Unfortunately, I have many strengths, but brevity isn’t one of them.
I’d barely seated myself in the waiting area when a tech came to get me. She took me back to the ultrasound room and directed me to go change into a gown, and when I came back out she had me lie down on the table and got right to business.
That is to say, she squirted about a quart of goo onto my left boob and commenced grinding it into my ribcage with the ultrasound wand, while I babbled incessantly because that is what I do when I’m nervous and some stranger is trying to forcibly inject my nipple into my lung.
She took a few measurements. I looked at the screen and remarked, “Wow, that’s just what my first baby looked like!” She gave a little uncomfortable chuckle, unsure whether or not I was kidding. (I was.) She took some more pictures, then pulled out a towel and draped it over the gooey breast and informed me she needed to go get the radiologist.
Hey, lucky for me, I got the same doc as the one I talked to after my mammogram. (Knowing this town? I strongly suspect he’s the ONLY radiologist. But whatever.) This doc is nice and cheerful and not bad looking, and as an added bonus he has a cute accent. (I think he’s Australian. Or New Zealand…ish?) He came in and shook my hand (not like THAT was awkward or anything, with me lying on the table with a handtowel draped over my exposed breast) and told me he was going to have a look, but that he thought probably everything was fine.
Then he took over the probe and had his turn at making my breast meet my spleen, and took some measurements and some pictures and declared me perfectly healthy.

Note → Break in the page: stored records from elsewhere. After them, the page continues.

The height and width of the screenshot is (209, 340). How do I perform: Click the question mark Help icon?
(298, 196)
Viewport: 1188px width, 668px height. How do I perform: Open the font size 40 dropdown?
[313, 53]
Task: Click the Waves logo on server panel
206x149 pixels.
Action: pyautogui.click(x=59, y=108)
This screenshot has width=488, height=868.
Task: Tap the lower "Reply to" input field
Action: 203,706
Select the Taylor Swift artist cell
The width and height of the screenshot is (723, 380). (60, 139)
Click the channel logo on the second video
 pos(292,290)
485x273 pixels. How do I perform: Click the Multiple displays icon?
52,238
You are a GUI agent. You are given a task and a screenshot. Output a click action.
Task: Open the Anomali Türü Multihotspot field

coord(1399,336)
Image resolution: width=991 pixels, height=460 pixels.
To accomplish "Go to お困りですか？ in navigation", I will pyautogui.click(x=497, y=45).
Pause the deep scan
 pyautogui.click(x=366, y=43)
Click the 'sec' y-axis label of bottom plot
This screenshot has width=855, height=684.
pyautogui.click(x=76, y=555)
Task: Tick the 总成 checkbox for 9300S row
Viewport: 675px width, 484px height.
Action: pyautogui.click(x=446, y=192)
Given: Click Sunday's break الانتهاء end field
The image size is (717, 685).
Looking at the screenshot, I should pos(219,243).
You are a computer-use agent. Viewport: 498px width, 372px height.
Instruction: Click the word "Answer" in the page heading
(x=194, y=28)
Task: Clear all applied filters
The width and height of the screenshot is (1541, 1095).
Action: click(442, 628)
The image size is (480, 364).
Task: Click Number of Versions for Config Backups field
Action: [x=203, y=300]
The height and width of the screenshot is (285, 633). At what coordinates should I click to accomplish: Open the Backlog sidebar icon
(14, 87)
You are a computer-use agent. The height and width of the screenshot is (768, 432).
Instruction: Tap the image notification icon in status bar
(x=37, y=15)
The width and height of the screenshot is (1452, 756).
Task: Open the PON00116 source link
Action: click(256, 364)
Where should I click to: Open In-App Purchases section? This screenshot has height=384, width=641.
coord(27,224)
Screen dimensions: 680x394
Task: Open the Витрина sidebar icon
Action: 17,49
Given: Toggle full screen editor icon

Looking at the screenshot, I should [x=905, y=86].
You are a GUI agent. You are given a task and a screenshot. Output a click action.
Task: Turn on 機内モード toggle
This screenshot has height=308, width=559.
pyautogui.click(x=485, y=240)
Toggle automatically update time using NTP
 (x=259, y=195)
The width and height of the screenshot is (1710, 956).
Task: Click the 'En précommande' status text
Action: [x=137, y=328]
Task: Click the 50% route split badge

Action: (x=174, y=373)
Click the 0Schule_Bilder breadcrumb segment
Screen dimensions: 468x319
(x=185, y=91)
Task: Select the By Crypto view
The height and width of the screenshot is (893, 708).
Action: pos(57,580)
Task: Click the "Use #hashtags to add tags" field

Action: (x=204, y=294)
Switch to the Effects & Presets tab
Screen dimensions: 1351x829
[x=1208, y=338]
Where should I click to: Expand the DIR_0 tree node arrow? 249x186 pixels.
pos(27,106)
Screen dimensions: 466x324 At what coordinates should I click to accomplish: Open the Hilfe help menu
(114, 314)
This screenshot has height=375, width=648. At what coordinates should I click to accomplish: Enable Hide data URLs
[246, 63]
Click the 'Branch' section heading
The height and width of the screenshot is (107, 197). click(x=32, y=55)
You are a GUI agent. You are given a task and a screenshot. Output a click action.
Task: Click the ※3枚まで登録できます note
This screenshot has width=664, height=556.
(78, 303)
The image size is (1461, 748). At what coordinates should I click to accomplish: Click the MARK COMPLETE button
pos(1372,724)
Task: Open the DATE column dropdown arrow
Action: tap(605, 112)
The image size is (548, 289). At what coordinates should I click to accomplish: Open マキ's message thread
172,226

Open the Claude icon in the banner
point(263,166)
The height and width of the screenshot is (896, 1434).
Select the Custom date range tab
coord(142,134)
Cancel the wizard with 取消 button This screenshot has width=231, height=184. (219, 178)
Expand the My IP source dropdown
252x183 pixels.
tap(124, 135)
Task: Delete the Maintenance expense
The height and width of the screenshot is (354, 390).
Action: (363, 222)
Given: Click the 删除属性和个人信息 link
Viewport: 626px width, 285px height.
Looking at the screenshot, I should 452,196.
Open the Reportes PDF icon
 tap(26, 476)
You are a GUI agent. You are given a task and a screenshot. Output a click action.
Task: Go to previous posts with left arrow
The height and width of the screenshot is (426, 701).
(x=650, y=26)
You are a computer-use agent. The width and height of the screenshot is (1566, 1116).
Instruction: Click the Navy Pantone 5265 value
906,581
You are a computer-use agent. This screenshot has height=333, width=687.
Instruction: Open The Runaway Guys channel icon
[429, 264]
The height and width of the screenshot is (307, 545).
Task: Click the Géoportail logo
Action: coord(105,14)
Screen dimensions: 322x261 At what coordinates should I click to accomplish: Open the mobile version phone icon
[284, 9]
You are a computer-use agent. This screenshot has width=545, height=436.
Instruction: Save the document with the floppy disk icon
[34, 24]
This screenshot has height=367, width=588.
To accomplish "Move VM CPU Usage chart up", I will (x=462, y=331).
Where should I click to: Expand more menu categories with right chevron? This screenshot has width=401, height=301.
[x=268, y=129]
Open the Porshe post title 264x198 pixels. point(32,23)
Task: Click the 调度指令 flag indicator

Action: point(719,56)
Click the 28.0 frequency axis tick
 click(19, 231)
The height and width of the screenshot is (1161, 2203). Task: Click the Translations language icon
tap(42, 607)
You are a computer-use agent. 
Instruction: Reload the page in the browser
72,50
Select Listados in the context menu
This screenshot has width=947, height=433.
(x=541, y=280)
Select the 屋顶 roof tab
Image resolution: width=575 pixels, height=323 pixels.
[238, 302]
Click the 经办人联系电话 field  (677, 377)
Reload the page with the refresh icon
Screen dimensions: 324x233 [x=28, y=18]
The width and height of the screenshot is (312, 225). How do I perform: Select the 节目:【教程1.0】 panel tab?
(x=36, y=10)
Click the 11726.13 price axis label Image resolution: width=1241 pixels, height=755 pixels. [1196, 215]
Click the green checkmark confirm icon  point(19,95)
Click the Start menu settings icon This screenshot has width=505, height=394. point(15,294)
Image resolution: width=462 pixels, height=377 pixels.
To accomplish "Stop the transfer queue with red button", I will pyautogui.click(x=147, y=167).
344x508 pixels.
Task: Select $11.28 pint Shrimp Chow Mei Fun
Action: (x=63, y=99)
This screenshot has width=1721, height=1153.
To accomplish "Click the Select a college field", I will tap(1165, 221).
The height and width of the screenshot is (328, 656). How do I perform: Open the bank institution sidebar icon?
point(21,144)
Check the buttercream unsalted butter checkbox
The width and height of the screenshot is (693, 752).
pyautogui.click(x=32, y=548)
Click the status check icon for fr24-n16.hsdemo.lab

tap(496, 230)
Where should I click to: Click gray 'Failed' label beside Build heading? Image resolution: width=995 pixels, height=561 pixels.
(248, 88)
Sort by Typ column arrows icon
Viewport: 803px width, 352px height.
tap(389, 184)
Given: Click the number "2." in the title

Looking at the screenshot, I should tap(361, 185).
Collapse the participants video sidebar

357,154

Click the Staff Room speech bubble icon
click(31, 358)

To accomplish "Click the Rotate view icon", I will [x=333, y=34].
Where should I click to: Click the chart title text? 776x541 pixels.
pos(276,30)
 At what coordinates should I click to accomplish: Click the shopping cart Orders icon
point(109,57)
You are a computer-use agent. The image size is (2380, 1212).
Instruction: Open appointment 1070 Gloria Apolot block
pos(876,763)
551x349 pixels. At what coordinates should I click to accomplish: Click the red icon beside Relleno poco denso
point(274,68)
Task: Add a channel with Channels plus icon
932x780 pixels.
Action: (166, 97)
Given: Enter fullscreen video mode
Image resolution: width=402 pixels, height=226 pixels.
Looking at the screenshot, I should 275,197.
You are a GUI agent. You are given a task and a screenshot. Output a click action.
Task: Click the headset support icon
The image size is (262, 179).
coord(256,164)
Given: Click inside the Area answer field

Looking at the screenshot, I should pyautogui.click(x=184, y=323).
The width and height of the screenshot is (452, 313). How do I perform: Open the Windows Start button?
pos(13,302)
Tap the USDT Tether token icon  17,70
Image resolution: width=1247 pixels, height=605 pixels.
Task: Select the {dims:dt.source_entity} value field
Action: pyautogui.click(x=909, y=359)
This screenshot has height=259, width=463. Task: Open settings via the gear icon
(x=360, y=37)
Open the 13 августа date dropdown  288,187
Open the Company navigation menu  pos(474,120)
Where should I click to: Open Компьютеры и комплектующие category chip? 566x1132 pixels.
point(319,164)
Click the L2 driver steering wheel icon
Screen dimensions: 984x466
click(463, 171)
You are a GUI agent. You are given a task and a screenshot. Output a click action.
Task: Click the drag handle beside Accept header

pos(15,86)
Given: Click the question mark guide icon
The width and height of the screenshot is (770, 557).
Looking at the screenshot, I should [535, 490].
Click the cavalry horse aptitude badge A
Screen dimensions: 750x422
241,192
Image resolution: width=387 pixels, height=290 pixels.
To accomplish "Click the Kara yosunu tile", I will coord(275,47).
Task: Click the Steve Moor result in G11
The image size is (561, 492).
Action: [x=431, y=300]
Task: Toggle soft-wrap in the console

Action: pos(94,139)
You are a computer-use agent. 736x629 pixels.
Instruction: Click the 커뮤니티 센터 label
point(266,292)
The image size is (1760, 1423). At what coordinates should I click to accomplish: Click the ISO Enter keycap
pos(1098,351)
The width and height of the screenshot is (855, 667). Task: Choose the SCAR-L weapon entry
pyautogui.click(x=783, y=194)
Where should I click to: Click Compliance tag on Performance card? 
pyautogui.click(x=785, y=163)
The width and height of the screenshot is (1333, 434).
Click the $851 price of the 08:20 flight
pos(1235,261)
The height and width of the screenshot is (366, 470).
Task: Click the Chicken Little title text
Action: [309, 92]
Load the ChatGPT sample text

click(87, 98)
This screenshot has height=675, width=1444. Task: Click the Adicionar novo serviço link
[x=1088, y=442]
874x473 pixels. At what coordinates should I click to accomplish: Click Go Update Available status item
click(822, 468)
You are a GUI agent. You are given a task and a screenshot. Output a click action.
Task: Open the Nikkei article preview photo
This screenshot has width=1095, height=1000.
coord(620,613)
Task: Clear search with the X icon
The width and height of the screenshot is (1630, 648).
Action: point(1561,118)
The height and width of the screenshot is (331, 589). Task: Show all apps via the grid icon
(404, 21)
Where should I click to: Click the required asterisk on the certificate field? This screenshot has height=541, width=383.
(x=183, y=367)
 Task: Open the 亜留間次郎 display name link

“Do you know why your doctor ordered the MRI?” he asked me. (Except, the accent, you know. “D’ya now why yer doktah ooordered th’MRI?”)
“Because… she’s a moron?” I guessed. Whoops. Had I just said that out loud? “Um, I mean, she wanted a better look at those calcifications on the other side.”
He nodded, then gave me a brief lecture on whether or not mammography is useful with younger, denser breast tissue (no) and how MRIs are very good at seeing things but not in specific and wrapped up by saying that the ultrasound revealed nothing more sinister than fibrocystic changes (and lumpy boobs rarely kill).
I was starting to sort of like him (or, at least, to be hypnotized by his accent), but then he said I needed to have a repeat MRI in 6 months.
“What? WHY?” He’d JUST finished telling me how the MRI I’d had was unnecessary and everything was fine.
“Well,” he sighed. “Here’s the thing. We never would’ve known about this stuff if you hadn’t had the MRI. And everything looks fine. But now that we know about it, we should do a repeat just to make sure nothing changes.”
“So, if I’d never had the MRI, there’d be nothing to worry about?” He squirmed a little.
“Yeah, basically. I feel comfortable saying you’re fine, but given that we now have this data, I think we need to do a repeat JUST to confirm that there aren’t any changes.”
Hmph. Accent or no, anyone who looks me in the eye and declares me fit and healthy but needing a repeat ride in the tunnel of dangling dignity and cacophony is no friend of mine. I accepted the appointment card they gave me but, I dunno, six months is a long time… I might lose it. Stranger things have happened.
Besides, upon further reflection, I really think I need to spend all of my available time on finishing up those letters for the kids.